Supreme Court


Criminal Law

Appeals

Appeal from conviction or acquittal

Trial judge did not misapprehend evidence or draw inferences unavailable on evidence

Six-year-old complainant went to park with 17-year-old accused young person. Complainant told mother that accused showed her his “wiener”, asked her to touch it, and licked her vagina, but accused denied these events. At trial, accused claimed that complainant had said sand pile she made looked like “wiener” and accused told her not to talk like that and broke pile up, which made complainant angry. Trial judge convicted accused of sexual interference and invitation to sexual touching.
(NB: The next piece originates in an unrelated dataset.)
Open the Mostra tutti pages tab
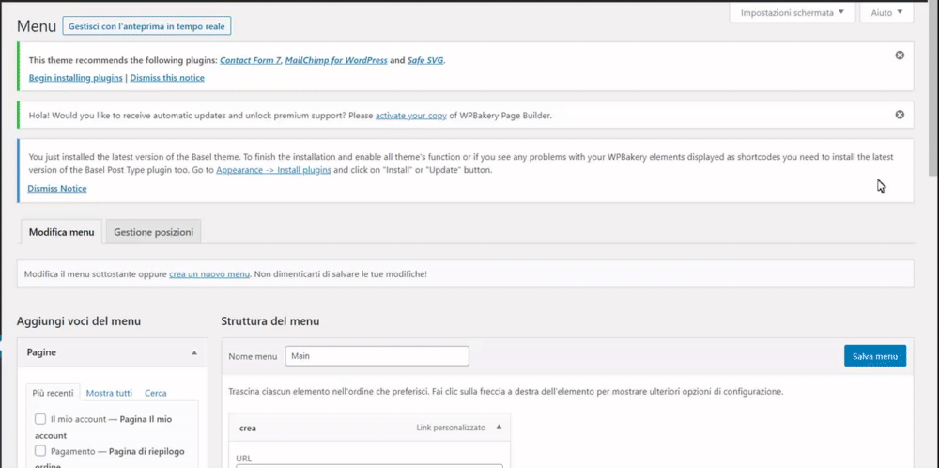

Judge did not believe accused’s evidence that complainant had been angry because explanation was made late and there was no collateral evidence that he knew she was angry. Judge did not believe accused’s evidence that complainant made pile of sand because sand was too dry, and if she did dig to find wet sand, she would have been very dirty. Majority of Court of Appeal allowed accused’s appeal and ordered new trial. Majority held that trial judge misapprehended evidence leading to unfair trial and miscarriage of justice. Crown appealed. Appeal allowed and convictions restored. As per reasons of dissenting judge, trial judge did not misapprehend evidence or draw inferences unavailable on evidence, nor did he err in his credibility findings.

R. v. C.J. (2019), 2019 CarswellMan 131, 2019 CarswellMan 132, 2019 SCC 8, 2019 CSC 8, Wagner C.J.C., Abella J., Moldaver J., Karakatsanis J., and Brown J. (S.C.C.); reversed (2018), 2018 CarswellMan 224, 2018 MBCA 65, Holly C. Beard J.A., Marc M. Monnin J.A., and Jennifer A. Pfuetzner J.A. (Man. C.A.).